Exercise goal — From the listing below, reproduce word for word the part that opens with the line containing "This screenshot has" and closes with the line containing "Click the invoice"; reproduce nothing else.

[Data section Boundary: Start]

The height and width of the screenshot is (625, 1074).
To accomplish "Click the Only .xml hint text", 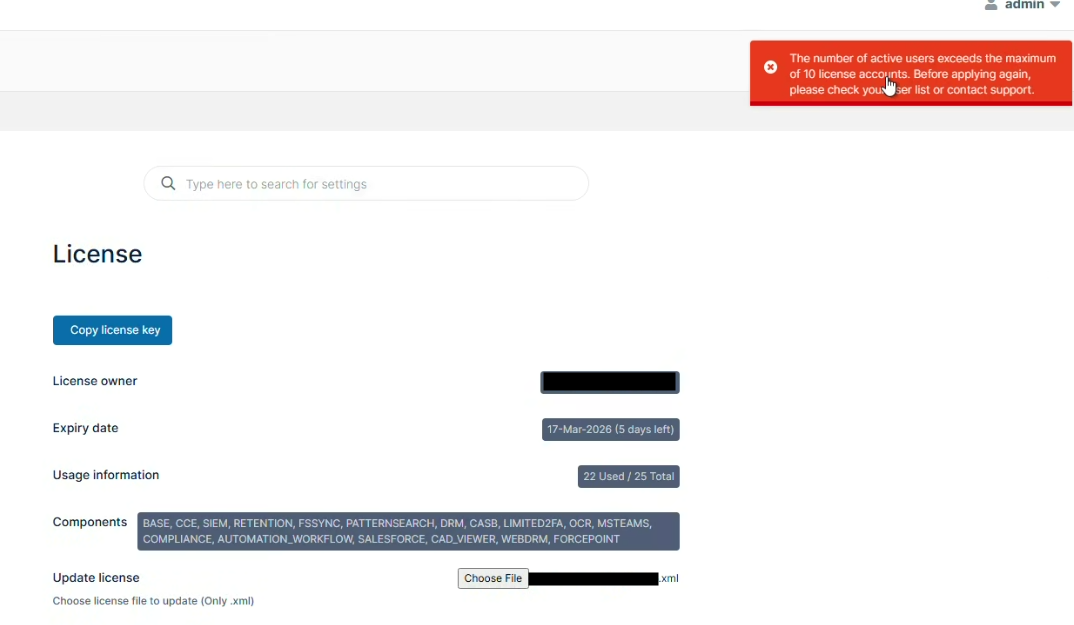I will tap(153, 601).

[Data section Boundary: End]
[Data section Boundary: Start]

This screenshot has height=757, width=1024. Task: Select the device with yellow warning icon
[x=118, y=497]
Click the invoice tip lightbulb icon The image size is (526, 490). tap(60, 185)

[Data section Boundary: End]
[Data section Boundary: Start]

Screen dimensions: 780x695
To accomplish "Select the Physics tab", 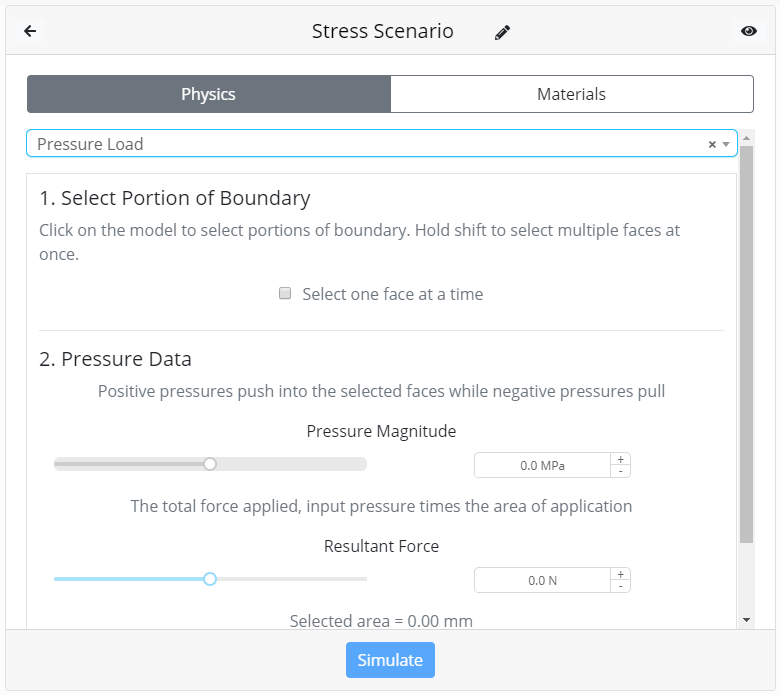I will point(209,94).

[Data section Boundary: End]

Completed task —
This screenshot has height=757, width=1024. Task: Select the device with yellow warning icon
[x=118, y=497]
Click the invoice tip lightbulb icon The image size is (526, 490). tap(60, 185)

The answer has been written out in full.